A flush of shame leaped to her cheeks. She could not banish the notion that he,—honest, devoted David,—had seen her in this man's arms, clinging to him, giving back his passionate kisses with all the horrid rapture of a—She stiffened. Her head went up. She faced the man who had robbed David.

"I cannot marry you," she said quietly. The spell was gone. She was herself again. "I do not love you."

He stared, speechless, uncomprehending.

"You—you do not love me?" he gasped.

"I do not love you," she repeated deliberately.

"But, good God, you—you couldn't have kissed me as you—"

"Please!"

"—as you did just now," he went on, honestly bewildered. "You put your arms around my neck,—you kissed me—"

"Stop! Yes, I know I did,—I know I did. But it was not love,—it was not love! I don't know what it was. You have some dreadful, appalling power to—Oh, you need not look at me like that! I don't care THAT for your scorn. Call me a fool, if you like,—call me ANYTHING you like. It is all one to me now. What's done, is done. But it can never happen again. I will not even say that I am ashamed, for in saying so I would be confessing that I was responsible for my actions. I was not responsible. That is all, Mr. Thane. No doubt you are sincere in asking me to be your wife. No doubt your love for me is sincere. I should like to think so—always. It would help me to forget my own weakness. I am going. I want you to leave this house before I go, Mr. Thane."

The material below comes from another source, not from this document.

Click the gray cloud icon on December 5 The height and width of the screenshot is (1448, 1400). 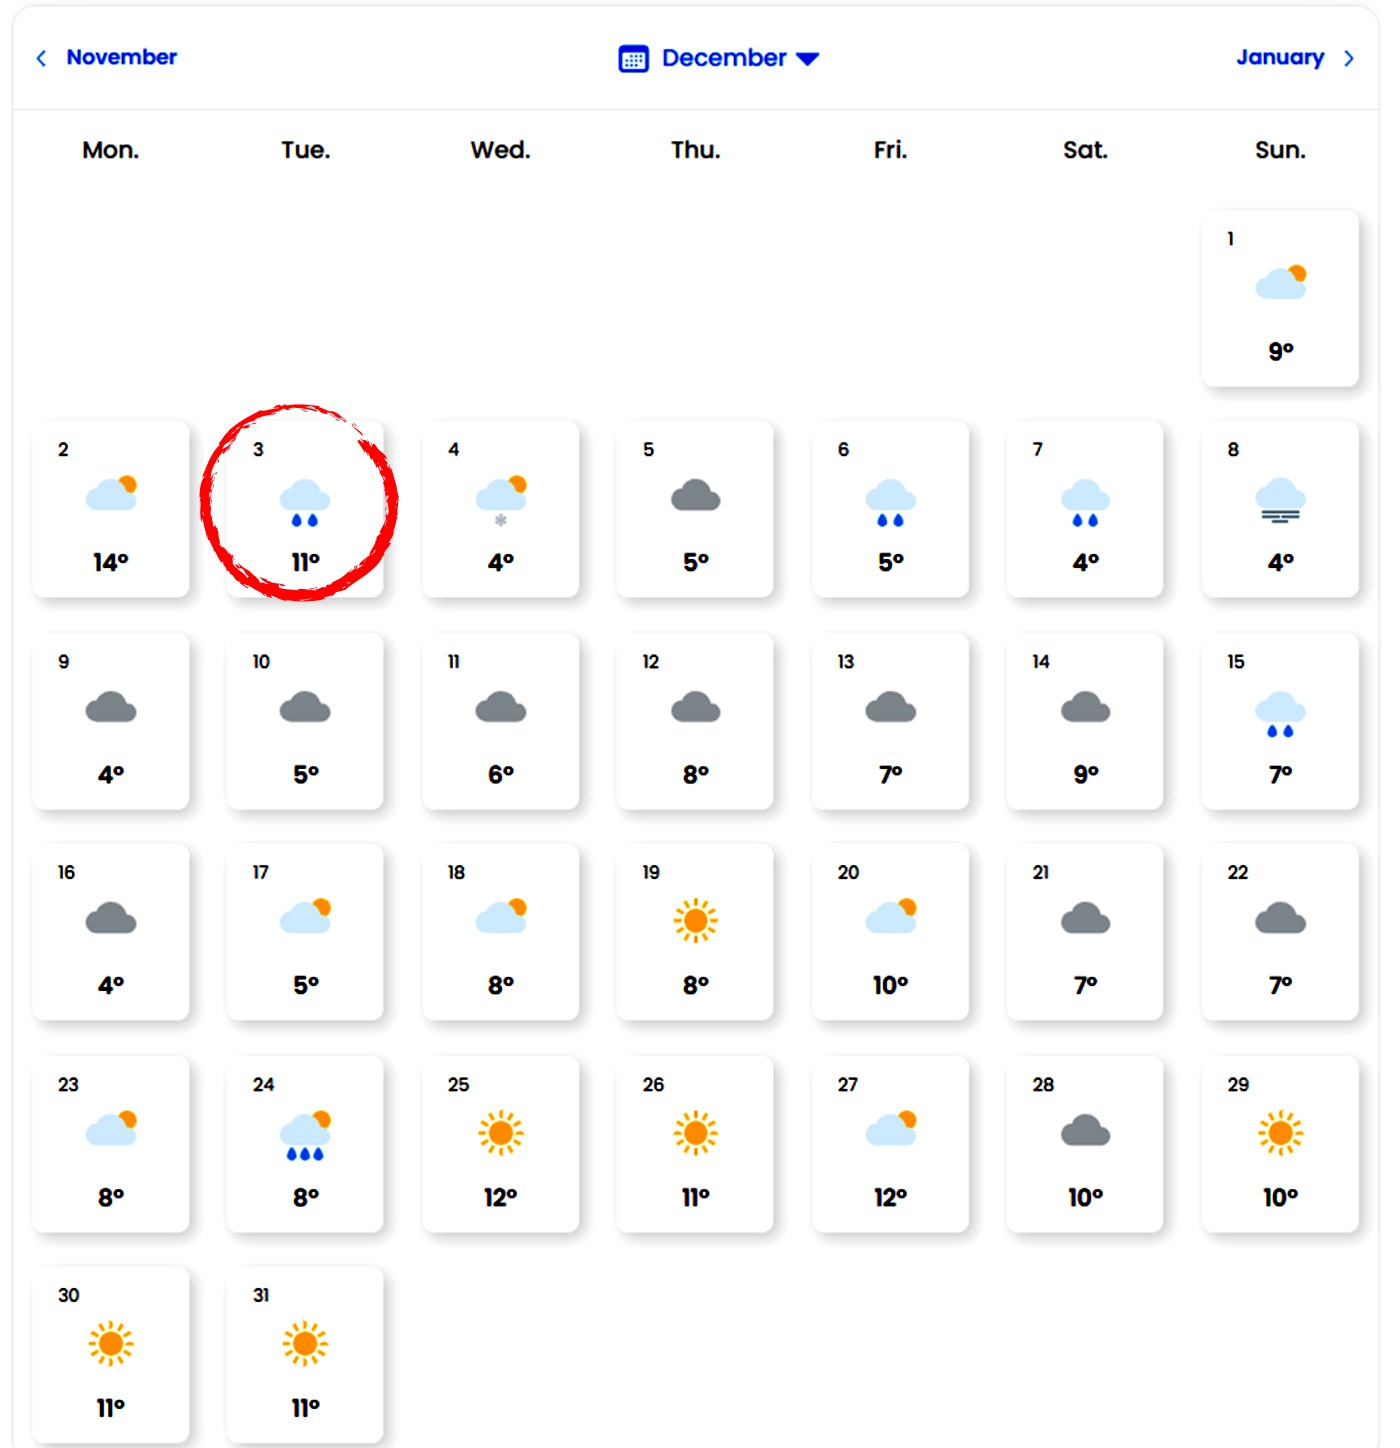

She spoke calmly, evenly, with the utmost self-possession.

"I can't let you go like this, Alix! I can't take this as final. You—you MUST care for me. How can I think otherwise? In God's name, what has happened to turn you against me? You owe me more of an explanation than—"

"You are right," she interrupted. "I do owe you an explanation. This is not the time or the place to give it. If you will come to see me tomorrow, I will tell you everything. It is only fair that you should know. But not now."

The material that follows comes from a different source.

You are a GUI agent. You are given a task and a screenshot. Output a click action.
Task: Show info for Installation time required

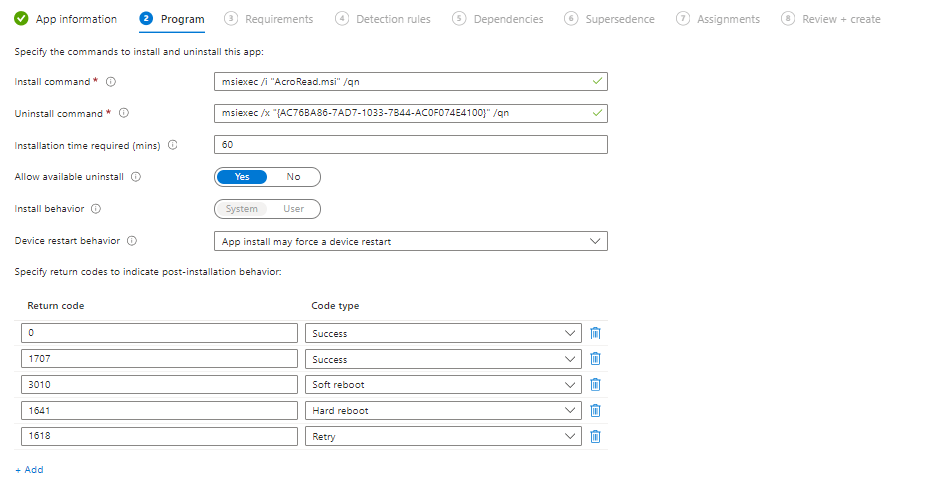coord(173,145)
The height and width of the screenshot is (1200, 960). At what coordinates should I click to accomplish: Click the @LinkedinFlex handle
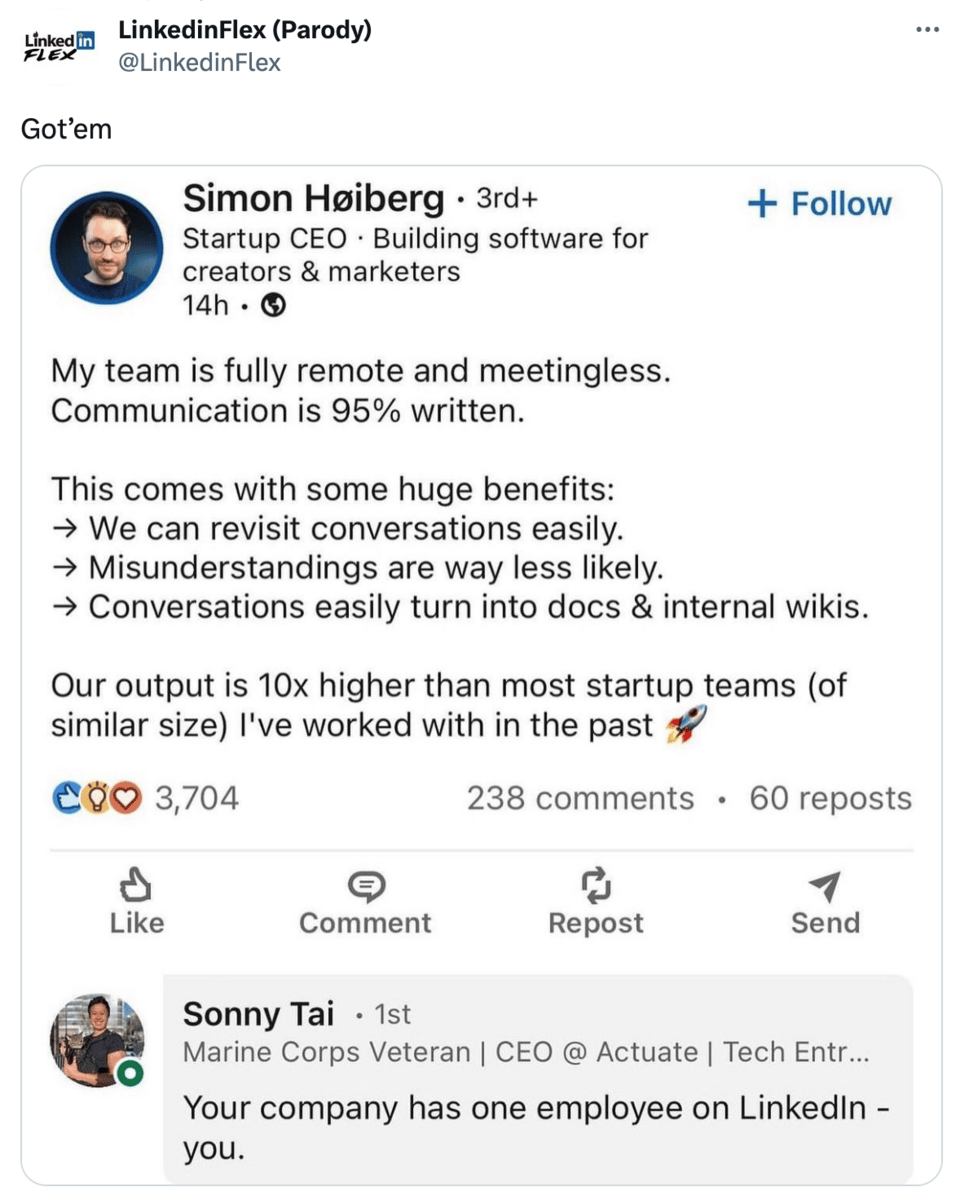199,62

"Has some one been lying about me?" he demanded, his eyes narrowing.

She waited an instant before replying.

"No, Mr. Thane," she said; "no one has been lying about you."

He took up his hat from the table.

"I will come tomorrow," he said. At the door he paused to say: "But I am not going to give you up, Alix. You mean too much to me. I think I understand. You are frightened. I—I should not have come here."

"Yes, I WAS frightened," she cried out shrilly. "I was frightened,—but I am not afraid now."

She had moved to Thane's side of the table, and there she stood until she heard his footsteps on the little porch outside.

She was in an exalted frame of mind as she hurried from the house. The short October day had turned to night. For a moment she paused, peering ahead. A queer little thrill of alarm ran through her. She had never been afraid of the dark before. But now she shivered. A great uneasiness assailed her. She listened intently. Far up the hard gravel road she heard the sound of footsteps, gradually diminishing. He was far ahead of her and walking rapidly.

At the gate she stopped again. Then she struck out resolutely for home,—the Phantom Singer was beside her. She was not afraid.

A farm-hand, leaning on the fence at the lower corner of the yard, scratched his head in perplexity.

"Well, here's a new angle to the case," he mused sourly. "I'm up a tree for sure. Why the devil should Miss Crown be meeting him out there in this old deserted house. My word, it begins to look a trifle spicy. It also begins to look like a case that ought to be dropped before it gets too hot. I guess it's up to me to see my dear old Uncle Charlie What's-His-Name."

Whereupon Mr. Gilfillan set off in the wake of the girl who had employed him to catch the masked invader.